The administration said at the time that the change could be made without legislation, but NetChoice and the American Catalog Mailers Association filed a lawsuit challenging the directive. After a hearing in Suffolk Superior Court on Wednesday where the plaintiffs were seeking an injunction to block sales tax collections from beginning on July 1, Heffernan rescinded the directive before the judge could rule.
That lawsuit has now been withdrawn, but NetChoice Executive Director Steve DelBianco said the e-commerce trade association will not hesitate to refile the lawsuit if the administration does not relent on the policy.

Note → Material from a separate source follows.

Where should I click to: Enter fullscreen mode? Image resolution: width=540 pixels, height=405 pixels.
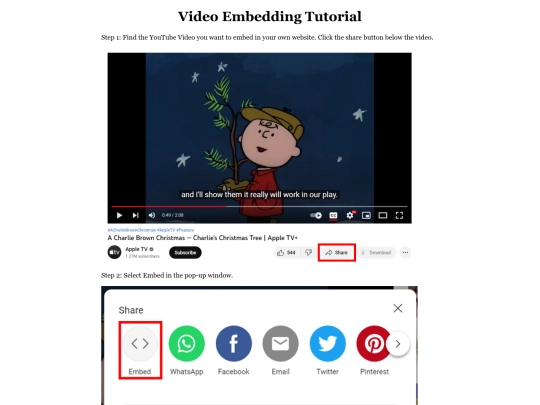(399, 215)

“I’m surprised to learn that the state plans to go right back to a policy that clearly violates the Permanent Internet Tax Freedom Act and longstanding legal precedent and if they do come back to this approach we will refile our lawsuit and look forward to another winning day in court,” DelBianco told the News Service on Thursday.
Just a day earlier, NetChoice had issued a celebratory statement, calling the decision by Heffernan to rescind the directive an action that would “greatly benefit Massachusetts consumers as well as Bay State small businesses looking to sell across the country.”
“We hope that other states take notice of today’s decision by Commissioner Heffernan and follow his lead,” he said.
DelBianco strong disagrees: “I don’t see how any court will agree that electrons flowing into a computer or smartphone comes anywhere near a physical presence,” he said.